L’amurusanza

Dovete sapere che d’estate sento ancora più forte il bisogno di star immersa in tutto ciò che mi riporta a Sud, nelle terre di fuoco dove sono nati i miei genitori: terre aspre, selvatiche, quasi remote. Terre per cui mi parte un pezzo di cuore ogni volta che poi vado via.

La mia ultima lettura è servita proprio a questo, e mi ha dato grande soddisfazione, almeno tanto quanto mangiare il gelato al pistacchio a letto di nascosto.

Voglio iniziare dal titolo, che racchiude l’essenza della storia in una parola meravigliosa: Amurusanza. Un termine unico per descrivere l’attitudine a regalare piccole attenzioni, a donare gesti e parole affettuose ai nostri cari, ai nostri amici, al soggetto del nostro amore – sì, soggetto, avete letto bene -. Di questo e non solo racconta Tea Ranno col suo ultimo romanzo, mentre ci porta in Sicilia, in un piccolo paese dove tutti si conoscono, com’è ovvio che sia, e dove la gente campa come ha sempre fatto. O almeno fino a quando le brutture dell’arroganza, dell’avidità e della stoltezza di un uomo asservito che si crede padrone, non arrivano a intenti tanto abominevoli da provocare crepacuori. Così, quello che inizialmente sembra essere il protagonista lascia spazio al personaggio femminile, intorno a cui cominciano a girare pensieri, parole, sogni. E le storie di vita di chi, come lei, inizia ad “usari amuri”, a lasciarsi andare, ad aprirsi e ad avere gentilezze e mollezze di cuore che trasformano gli animi anche più acerbi e chiusi alla passione, dando il via ad una nuova stagione orchestrata “dall’alto”.

Titolo: L’amurusanza
Autrice: Tea Ranno
Editore: Mondadori
ISBN: 9788804709244

E la notte sarebbe passata in parole e amore, l’amore detto e l’amore fatto, l’amore ricamato, l’amore cucito tra un sospiro e un piacere, l’amore scucito e di nuovo imbastito per essere scucito e ricucito ancora fino a quando non fosse sopraggiunto il sonno.
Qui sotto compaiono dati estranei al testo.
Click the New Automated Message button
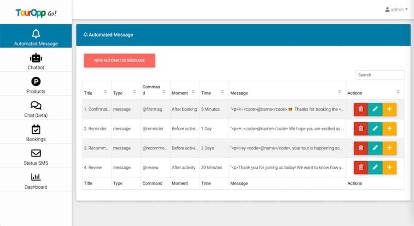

Con la sua scrittura vivace, Ranno mi ha ricordato quel realismo magico sudamericano che sempre mi ha rapito, un po’ Allende, un po’ Amado (con la sua Dona Flor e il marito fantasma che torna per continuare ad amarla appassionatamente), mantenendo sempre viva la mia curiosità, ammagandomi con la sonorità del dialetto siciliano e accompagnandomi verso una fine inaspettata. Non avevo mai letto nulla di suo prima d’ora, e mi sono incuriosita. D’altra parte, questa lettura s’inserisce perfettamente tra le mie elucubrazioni mentali sul mondo e sugli esseri umani, su come sarebbe bello vivere solo amando, perdonando e offrendo vita agli altri, riconoscendoli e dando a loro e a noi stessi l’opportunità di cambiare le cose, credendoci davvero. Pare utopia; io lo chiamo sogno. E voi?